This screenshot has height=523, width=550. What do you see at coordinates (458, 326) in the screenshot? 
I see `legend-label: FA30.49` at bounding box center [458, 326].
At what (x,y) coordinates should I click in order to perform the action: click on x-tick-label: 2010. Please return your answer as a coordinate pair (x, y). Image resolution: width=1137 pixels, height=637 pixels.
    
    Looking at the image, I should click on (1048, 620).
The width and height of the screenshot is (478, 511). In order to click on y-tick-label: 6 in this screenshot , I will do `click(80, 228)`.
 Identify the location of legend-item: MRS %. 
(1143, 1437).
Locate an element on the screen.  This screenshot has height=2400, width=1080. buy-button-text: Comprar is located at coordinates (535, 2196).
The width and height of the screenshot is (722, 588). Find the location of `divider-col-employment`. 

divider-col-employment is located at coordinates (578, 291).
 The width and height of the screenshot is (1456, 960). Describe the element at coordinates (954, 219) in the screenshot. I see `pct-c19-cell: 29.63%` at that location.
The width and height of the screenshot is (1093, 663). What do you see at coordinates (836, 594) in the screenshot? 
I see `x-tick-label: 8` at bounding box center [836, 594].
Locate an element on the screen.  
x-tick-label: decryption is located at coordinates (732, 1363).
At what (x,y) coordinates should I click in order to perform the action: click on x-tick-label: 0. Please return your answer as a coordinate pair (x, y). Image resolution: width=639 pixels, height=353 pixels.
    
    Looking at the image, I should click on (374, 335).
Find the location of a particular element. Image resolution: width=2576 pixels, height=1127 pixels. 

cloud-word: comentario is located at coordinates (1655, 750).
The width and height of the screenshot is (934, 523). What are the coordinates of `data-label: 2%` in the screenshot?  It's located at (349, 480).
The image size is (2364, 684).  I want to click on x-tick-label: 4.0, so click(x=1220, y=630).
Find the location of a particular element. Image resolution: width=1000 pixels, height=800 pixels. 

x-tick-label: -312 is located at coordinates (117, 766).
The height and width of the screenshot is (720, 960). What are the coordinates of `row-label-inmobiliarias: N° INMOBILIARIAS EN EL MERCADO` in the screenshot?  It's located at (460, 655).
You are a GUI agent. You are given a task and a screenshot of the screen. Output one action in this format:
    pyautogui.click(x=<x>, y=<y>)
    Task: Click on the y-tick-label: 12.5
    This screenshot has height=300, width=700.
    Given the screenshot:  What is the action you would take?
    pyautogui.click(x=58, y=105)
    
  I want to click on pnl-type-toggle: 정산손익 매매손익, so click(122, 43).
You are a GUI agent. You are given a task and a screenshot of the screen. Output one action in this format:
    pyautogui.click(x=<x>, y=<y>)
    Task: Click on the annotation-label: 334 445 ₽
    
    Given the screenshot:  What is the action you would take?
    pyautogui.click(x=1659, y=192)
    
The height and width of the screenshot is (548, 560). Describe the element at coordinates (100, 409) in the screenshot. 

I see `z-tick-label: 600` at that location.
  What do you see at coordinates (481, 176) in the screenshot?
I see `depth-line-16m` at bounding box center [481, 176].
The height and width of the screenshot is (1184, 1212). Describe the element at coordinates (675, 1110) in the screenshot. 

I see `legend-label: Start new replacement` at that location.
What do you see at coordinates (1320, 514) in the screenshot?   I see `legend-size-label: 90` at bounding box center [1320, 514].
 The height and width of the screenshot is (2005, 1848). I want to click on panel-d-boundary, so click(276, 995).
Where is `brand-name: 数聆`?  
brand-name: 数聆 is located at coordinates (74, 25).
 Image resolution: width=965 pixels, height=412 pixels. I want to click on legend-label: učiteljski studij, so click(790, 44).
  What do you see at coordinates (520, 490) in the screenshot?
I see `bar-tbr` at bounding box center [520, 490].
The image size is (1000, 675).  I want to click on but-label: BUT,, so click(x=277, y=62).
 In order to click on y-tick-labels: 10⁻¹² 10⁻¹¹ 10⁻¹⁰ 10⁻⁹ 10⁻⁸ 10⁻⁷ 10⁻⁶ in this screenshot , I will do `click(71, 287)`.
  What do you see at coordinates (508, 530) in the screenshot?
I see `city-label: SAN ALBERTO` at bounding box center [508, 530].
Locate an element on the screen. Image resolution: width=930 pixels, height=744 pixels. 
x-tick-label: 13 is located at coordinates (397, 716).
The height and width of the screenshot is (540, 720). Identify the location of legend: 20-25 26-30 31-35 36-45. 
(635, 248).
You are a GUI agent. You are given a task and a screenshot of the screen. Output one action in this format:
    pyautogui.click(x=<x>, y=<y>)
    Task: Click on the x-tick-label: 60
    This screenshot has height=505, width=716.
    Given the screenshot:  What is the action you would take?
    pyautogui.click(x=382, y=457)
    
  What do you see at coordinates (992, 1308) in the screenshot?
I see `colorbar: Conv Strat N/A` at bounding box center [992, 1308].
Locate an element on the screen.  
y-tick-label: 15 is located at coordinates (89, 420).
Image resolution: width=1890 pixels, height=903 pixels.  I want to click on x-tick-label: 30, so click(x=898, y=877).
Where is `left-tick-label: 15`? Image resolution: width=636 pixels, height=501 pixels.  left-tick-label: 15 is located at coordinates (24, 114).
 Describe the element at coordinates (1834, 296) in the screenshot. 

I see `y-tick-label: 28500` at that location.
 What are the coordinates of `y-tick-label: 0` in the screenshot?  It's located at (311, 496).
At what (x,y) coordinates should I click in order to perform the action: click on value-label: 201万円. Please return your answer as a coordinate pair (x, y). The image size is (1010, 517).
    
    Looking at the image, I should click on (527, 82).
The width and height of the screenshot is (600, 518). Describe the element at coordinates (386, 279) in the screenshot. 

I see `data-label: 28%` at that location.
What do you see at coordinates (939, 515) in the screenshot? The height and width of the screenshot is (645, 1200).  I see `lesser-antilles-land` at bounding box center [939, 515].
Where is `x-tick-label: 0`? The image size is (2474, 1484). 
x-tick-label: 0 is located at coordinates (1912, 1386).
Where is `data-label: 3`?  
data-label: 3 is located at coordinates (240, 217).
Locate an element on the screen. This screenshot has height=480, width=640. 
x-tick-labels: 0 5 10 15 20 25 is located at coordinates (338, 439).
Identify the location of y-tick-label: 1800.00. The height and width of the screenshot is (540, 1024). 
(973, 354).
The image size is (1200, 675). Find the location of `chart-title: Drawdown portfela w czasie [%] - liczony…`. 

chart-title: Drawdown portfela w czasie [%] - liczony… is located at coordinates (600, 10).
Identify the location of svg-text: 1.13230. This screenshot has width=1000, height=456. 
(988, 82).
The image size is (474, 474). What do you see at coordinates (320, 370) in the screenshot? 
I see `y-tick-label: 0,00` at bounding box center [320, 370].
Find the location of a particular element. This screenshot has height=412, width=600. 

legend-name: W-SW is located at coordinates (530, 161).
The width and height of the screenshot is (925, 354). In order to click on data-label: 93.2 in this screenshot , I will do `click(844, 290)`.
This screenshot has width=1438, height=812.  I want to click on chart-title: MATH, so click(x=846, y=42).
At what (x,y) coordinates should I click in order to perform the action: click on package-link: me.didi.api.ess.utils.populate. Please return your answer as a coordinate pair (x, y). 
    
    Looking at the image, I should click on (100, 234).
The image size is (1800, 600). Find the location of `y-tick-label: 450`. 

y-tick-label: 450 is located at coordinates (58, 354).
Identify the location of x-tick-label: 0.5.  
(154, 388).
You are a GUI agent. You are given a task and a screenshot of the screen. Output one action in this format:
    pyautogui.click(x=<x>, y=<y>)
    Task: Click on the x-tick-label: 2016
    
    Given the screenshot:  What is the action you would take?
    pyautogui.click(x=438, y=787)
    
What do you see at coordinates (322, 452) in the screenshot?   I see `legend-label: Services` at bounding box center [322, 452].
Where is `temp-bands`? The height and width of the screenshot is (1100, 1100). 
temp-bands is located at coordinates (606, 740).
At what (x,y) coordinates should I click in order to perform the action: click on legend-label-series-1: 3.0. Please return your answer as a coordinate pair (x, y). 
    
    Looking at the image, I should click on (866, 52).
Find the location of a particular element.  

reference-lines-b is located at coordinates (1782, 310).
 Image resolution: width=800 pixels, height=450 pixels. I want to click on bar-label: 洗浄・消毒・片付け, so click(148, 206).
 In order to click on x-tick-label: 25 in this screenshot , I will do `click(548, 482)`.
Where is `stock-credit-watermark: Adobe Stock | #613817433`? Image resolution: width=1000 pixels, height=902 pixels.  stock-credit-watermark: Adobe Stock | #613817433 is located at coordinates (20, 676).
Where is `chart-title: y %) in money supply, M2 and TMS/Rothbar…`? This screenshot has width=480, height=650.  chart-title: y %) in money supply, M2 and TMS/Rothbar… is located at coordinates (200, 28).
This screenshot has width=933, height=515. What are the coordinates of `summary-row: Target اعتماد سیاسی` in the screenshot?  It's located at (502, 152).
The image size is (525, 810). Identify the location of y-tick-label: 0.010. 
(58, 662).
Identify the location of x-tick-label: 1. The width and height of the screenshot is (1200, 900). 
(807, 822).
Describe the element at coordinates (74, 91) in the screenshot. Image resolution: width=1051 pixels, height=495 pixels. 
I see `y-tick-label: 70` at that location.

**What you are asked to do**:
Rewrite the lines from the one containing "The height and width of the screenshot is (548, 560)." through the one containing "center [481, 176].", swapping "Describe" for "Identify" and changing nothing else. Return only those lines.

**Your response**:
The height and width of the screenshot is (548, 560). Identify the element at coordinates (100, 409) in the screenshot. 

I see `z-tick-label: 600` at that location.
  What do you see at coordinates (481, 176) in the screenshot?
I see `depth-line-16m` at bounding box center [481, 176].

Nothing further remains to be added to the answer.